Roadworks on the Swordschool Platform, and some woodwork too!


Hi!

I hope the new year is treating you well. I’m jetting off to Potsdam this weekend for the Torneo di Spada: if you see me there, say hello!

At the moment I’m working full time on a huge, tedious job: a ground-up reboot of the open-access Swordschool wiki.

It has been woefully neglected over the last many years, during which time I’ve produced literally hundreds of videos that really belong on there. So, I’m adding a ton of new content, and reorganising everything along the following lines:

  • Distinguishing between Interpretation and Training
  • Within those categories organising the material by historical master, weapon, difficulty level, and other factors.
  • The goal is to make it both comprehensive and easy to navigate.

I believe that the Art is everyone’s birthright, and does not belong behind a paywall. I am getting back to basics and getting all my interpretation work out there where people can use it. This is why my translations of Il Fior di Battaglia and De Arte Gladiatoria Dimicandi are already distributed for free, and I’ve got about 400 public videos on my vimeo account. Just getting it out there is not enough though- to be useful it needs to be organised. This is why we have the Syllabus Wiki.

But I still have to feed my children, so people who want the material organised into user-friendly books and courses are welcome to buy them.

And of course, my patrons directly support the free content financially.

I’ve also been giving a lot of thought to platforms in general. At the moment my attention is divided between Patreon, the blog, SwordPeople, the podcast, the newsletter, and a bunch of other ways to interact with my readers. I think I have things straight in my head now. What do you think of this?

  • Patreon is for sharing things to first, and to allow people who care to support the work I’m making freely available.
  • Publishing platforms such as the blog and the wiki are for creating permanent libraries of free content. The podcast fits in here as well.
  • Teachable and the Shop are for selling training courses and books.
  • SwordPeople is for conversation and discussion.
  • This Newsletter is for distributing curated content.

I think the reason I’ve dithered so long about bringing the wiki up to scratch is that it’s really, really nitpicky. And I have to type things like [link], and { {#ev:vimeo|xxx} } and it does my head in. But it’s worth it, because it’s already taking shape as a more useful resource. For instance this:

Became this:

Note the page organisation, the addition of the image, the new categories (for navigation), the renaming (also for navigation). Take a look at the home page, and dig around a bit, and let me know what you think!

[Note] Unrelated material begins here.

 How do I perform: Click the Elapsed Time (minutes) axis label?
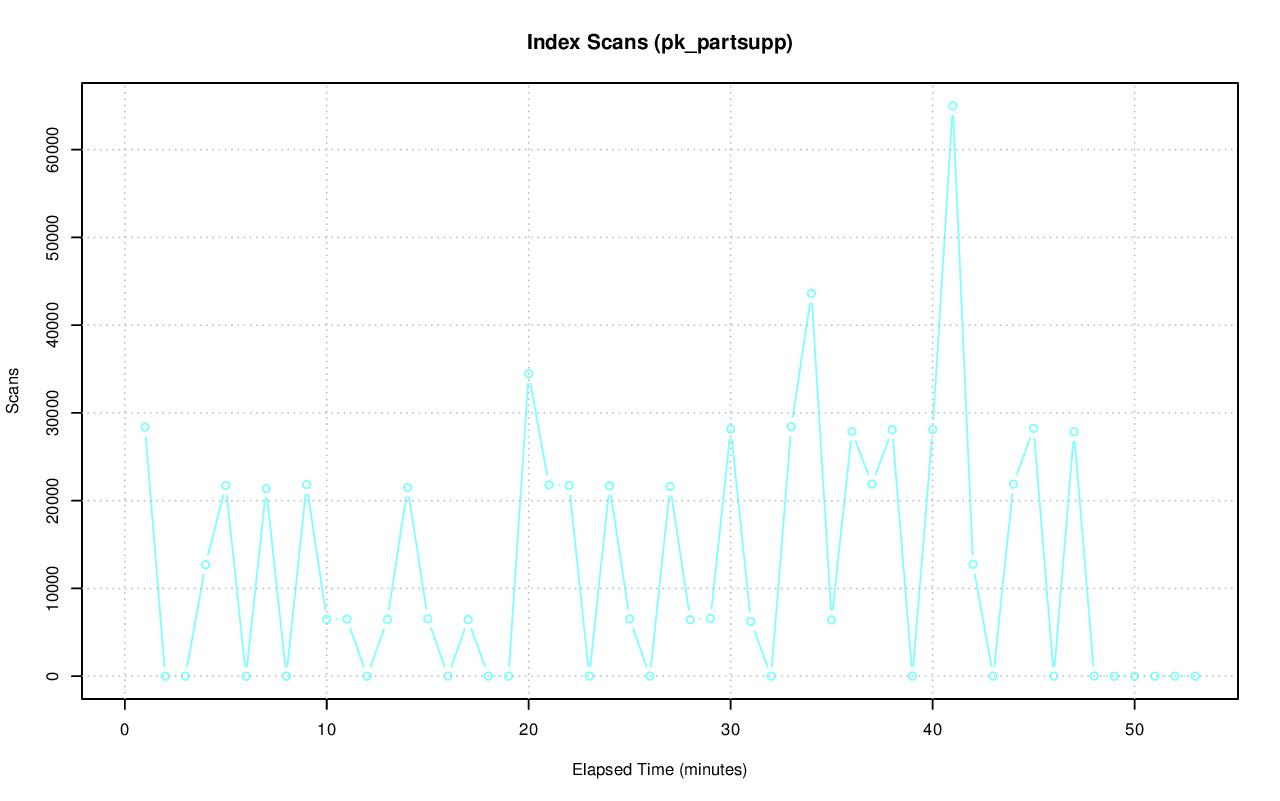point(659,770)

This made me think that my 500+ blog posts are really poorly categorised and tagged. The whole thing really needs re-organising, with hub pages to make it easy for people to find the things they’re interested in. It’s not as if I was already really busy… but yes I’m doing that too.

To make the wiki work properly, I’m in the process of migrating both the blog and the swordschool main site and wiki to a new host. My current host is WPEngine, which is fine for WordPress, but clunky as all hell for the MediaWiki install. So we’re moving lock, stock, and barrel over to Webarchitects, a UK-based co-operative hosting service. So far their support has been top-notch.

But all this is a lot of fiddly computery stuff. So I need to get my hands dirty…


Productive Procrastinations

About a year ago I upgraded my desk with a solid wood worksurface and a bit of fancy joinery. If you missed it, you can read about it here.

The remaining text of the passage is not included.